[Interface element records]
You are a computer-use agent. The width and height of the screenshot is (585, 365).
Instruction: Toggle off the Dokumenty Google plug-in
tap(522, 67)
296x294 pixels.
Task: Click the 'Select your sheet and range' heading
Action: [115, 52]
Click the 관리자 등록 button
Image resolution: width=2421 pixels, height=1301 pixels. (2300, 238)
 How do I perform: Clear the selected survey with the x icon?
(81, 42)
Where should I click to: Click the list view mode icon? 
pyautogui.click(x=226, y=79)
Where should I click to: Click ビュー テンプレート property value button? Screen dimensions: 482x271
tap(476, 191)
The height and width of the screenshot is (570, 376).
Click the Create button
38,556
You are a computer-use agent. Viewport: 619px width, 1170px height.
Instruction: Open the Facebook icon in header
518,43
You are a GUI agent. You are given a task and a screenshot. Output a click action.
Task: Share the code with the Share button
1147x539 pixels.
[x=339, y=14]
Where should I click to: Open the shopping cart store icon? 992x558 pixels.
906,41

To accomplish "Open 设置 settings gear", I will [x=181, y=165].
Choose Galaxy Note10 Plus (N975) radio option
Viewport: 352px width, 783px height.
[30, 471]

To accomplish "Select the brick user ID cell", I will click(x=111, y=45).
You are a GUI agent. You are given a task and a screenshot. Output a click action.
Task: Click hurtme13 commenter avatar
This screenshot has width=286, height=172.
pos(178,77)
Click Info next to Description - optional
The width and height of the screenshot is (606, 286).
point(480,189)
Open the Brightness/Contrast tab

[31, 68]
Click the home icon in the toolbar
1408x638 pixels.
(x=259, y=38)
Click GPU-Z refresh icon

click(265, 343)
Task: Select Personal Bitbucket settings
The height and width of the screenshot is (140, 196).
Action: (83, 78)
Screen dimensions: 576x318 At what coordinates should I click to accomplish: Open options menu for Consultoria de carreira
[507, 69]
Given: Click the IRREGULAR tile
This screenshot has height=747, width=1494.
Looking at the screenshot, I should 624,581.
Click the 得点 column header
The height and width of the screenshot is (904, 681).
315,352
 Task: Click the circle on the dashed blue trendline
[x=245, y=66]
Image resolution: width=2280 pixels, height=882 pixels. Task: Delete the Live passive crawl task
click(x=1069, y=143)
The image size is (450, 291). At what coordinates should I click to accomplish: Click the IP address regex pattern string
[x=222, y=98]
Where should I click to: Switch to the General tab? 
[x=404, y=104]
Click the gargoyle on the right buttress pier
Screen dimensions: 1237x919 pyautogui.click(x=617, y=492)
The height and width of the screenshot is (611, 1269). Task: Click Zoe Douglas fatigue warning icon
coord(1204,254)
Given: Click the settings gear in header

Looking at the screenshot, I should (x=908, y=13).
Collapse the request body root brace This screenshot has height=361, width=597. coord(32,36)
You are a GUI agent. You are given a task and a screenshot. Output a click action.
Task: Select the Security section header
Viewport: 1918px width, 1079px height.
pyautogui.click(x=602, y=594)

THE TASK: Pick out every line of the material that contains the word "Instruction", matching uppercase and lowercase exactly.

SOLUTION TO THE PROBLEM:
Instruction: Toggle off the Dokumenty Google plug-in
Instruction: Open the Facebook icon in header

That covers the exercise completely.